Items:
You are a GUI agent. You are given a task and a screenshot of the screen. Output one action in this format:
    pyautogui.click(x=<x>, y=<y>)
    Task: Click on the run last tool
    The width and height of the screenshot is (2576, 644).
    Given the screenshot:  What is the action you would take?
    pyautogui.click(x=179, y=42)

What you have to do: Render each line of the records above as a JSON list of strings, one string per line, with blank lines omitted.

Completed task:
[
  "You are a GUI agent. You are given a task and a screenshot of the screen. Output one action in this format:",
  "    pyautogui.click(x=<x>, y=<y>)",
  "    Task: Click on the run last tool",
  "    The width and height of the screenshot is (2576, 644).",
  "    Given the screenshot:  What is the action you would take?",
  "    pyautogui.click(x=179, y=42)"
]